▶ Dataset records
--*--

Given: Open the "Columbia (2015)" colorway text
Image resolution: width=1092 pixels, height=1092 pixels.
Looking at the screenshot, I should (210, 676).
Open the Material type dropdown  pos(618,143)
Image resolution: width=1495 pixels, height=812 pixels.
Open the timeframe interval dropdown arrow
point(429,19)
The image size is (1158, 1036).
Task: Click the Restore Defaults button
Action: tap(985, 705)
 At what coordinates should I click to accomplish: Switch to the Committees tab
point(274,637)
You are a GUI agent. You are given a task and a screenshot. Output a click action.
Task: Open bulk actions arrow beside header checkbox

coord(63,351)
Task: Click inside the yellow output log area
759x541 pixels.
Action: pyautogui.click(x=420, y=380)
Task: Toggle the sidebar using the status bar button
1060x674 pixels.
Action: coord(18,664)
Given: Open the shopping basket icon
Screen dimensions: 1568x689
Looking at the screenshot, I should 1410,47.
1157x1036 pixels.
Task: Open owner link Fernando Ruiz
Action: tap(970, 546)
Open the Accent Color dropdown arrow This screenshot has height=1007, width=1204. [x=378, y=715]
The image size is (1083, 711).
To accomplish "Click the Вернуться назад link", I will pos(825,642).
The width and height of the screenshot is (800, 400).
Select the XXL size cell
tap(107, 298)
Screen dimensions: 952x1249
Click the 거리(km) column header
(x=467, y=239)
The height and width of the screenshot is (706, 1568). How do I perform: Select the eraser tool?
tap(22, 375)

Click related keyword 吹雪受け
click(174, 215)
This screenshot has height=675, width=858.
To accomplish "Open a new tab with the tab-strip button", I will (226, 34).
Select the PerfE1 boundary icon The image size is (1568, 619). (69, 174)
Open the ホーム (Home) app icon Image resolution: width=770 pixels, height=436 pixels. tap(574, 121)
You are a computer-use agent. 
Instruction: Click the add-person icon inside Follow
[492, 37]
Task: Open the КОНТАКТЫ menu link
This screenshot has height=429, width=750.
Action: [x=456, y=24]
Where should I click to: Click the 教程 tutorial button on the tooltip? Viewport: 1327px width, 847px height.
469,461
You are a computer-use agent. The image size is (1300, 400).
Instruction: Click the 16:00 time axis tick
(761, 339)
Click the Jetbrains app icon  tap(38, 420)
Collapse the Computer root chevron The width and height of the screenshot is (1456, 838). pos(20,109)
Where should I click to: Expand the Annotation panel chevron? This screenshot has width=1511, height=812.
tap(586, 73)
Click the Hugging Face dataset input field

--*--

▶ Aim
Rewrite the data from the line containing "You are a GUI" through the line containing "Action: coord(18,664)", requests included, and output only those lines. Shift every coordinate in the answers by -139.

▶ Answer to this task
You are a GUI agent. You are given a task and a screenshot. Output a click action.
Task: Open bulk actions arrow beside header checkbox

coord(-76,212)
Task: Click inside the yellow output log area
759x541 pixels.
Action: pyautogui.click(x=281, y=241)
Task: Toggle the sidebar using the status bar button
1060x674 pixels.
Action: coord(-121,525)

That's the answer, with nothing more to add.